Some people are very quick to point the finger of blame at other people. It is difficult to watch or hear the news without someone pointing the finger at others. Generally speaking, I try to give people the benefit of the doubt. This is a generosity of spirit that gives people space to demonstrated that the whispers about them are not true.
In the news stories that surrounded the Lucy Letby trial, one of the consultants on the ward where Letby worked was meeting with his colleagues to assess the common factors between a run of unexplained deaths of babies on the neonatal unit of the Countess of Chester Hospital. One of the main common factors was that Letby had been on duty for all of them. One of the consultants responded:
“It can’t be Lucy - not nice Lucy.”
Most pictures of Letby show her smiling. Yet the trial uncovered the unpalatable truth that she was a smiling assassin, who assumed God-like prerogatives of giving and taking life. Taking life appears to have given the young nurse a strange sense of control and discordant joy.
A four-letter word that was heard throughout the trial, particularly by the trial judge in his summary of the trial, was the word: evil. The only way to sufficiently categorise and describe Letby’s actions was to reach for a word which has deep moral and spiritual overtones.
To fully understand the capacity of human beings to do what is wrong we do need moral terms and categories. To call someone evil is a recognition that that there are moral lines over which human beings should not cross. Some acts are wrong; they are expressions of evil not the pursuit of good.

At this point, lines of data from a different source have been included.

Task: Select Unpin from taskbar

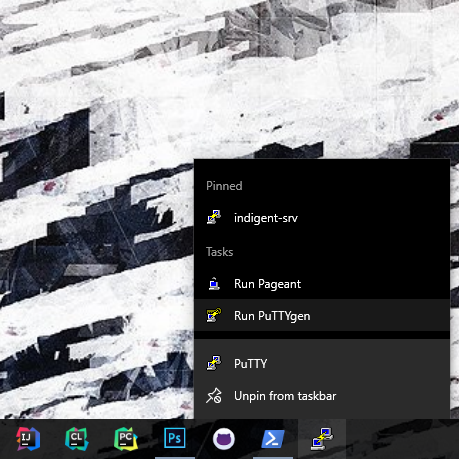Action: coord(322,396)
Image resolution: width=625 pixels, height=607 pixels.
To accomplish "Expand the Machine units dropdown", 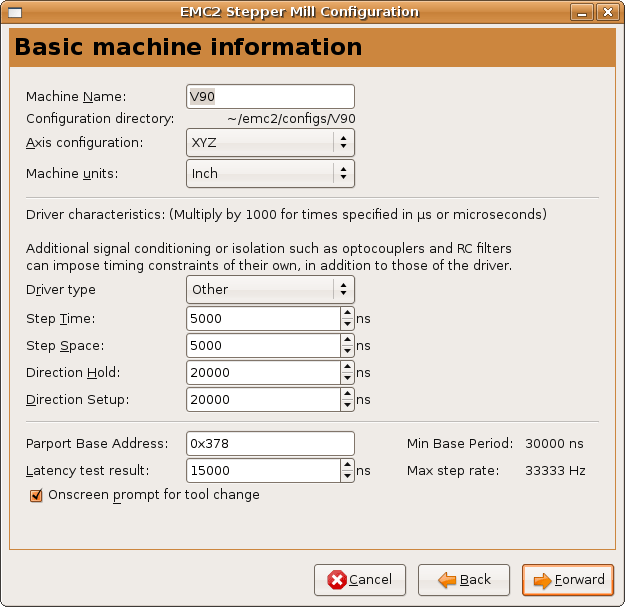I will pos(270,173).
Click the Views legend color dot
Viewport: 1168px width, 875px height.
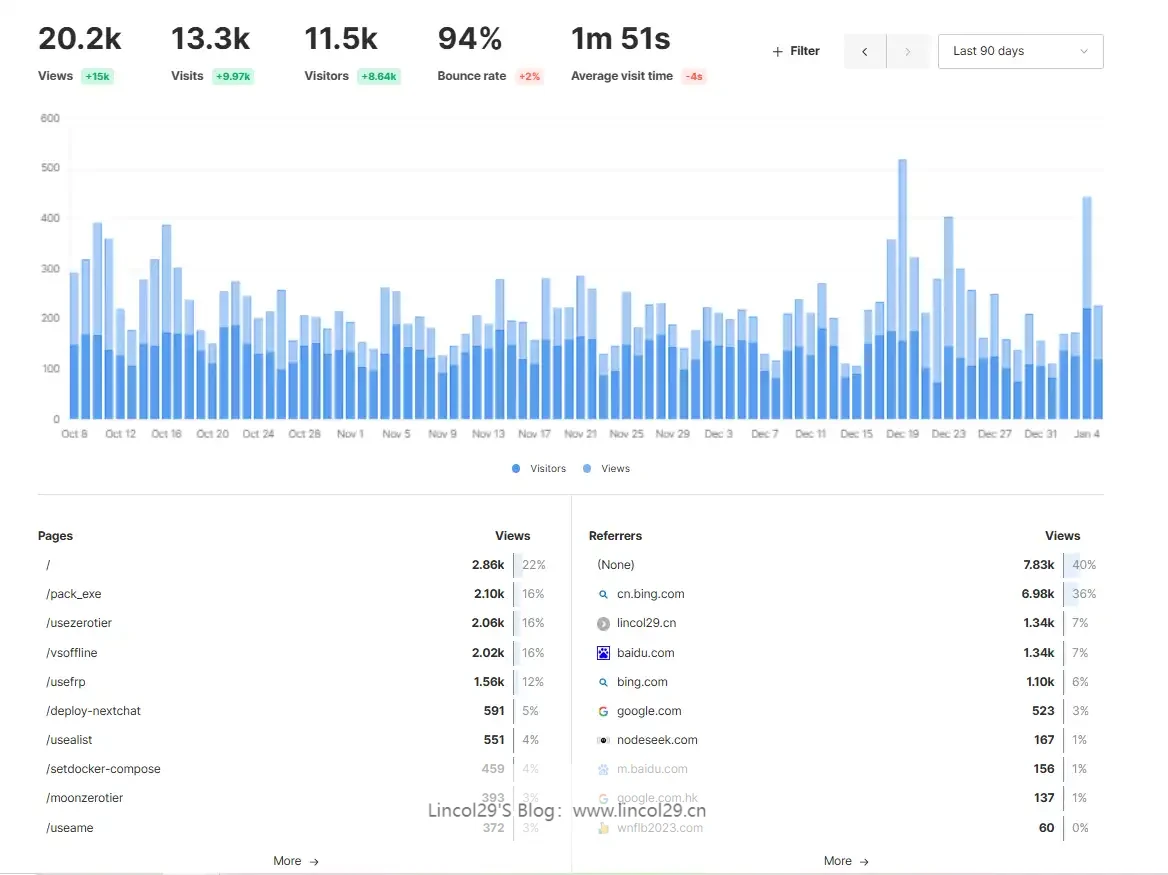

Preachers need this language and these categories if they are to speak meaningfully of good and evil, right and wrong. Yet this theme needs to be handled with care.
Putting certain people in a box called “evil,” can tend to make us feel a bit better about ourselves. They are evil and we are decent citizens. Certain crimes are universally deplored.
Yet preachers also want to say with the Apostle Paul in Romans 3:23:
“All have sinned and fall short of the glory of God.”
Preachers must be aware of the dangers here. Our sermons might say that: “All sin is sin in God’s sight.” As someone put it: “The prostitute might stand in a ditch and we on a mountain but neither of us can touch the stars!” We must not let ourselves off the hook by comparing ourselves with others. We are all sinners.
Is there a way of highlighting heinous evil, while recognising that: “Here but for the grace of God go I.” When we look into the face of evil, we see a smiling young woman, a person who is so like us.
The downward path of evil is not inevitable. It is reached by a staircase of choices.
The first murderous act in human history was proceeded by an encounter between Cain and God.
‘Then the Lord said to Cain, “Why are you angry? Why is your face downcast? If you do what is right, will you not be accepted? But if you do not do what is right, sin is crouching at your door; it desires to have you, but you must rule over it.”’ (Genesis 4:6-7)
Evil is here depicting as a wild animal crouching at the door longing to devour.
Evil grows and develops when we say “No” to God and “Yes” to evil. Evil shrinks back when we learn to say “No” to evil and “Yes to God.”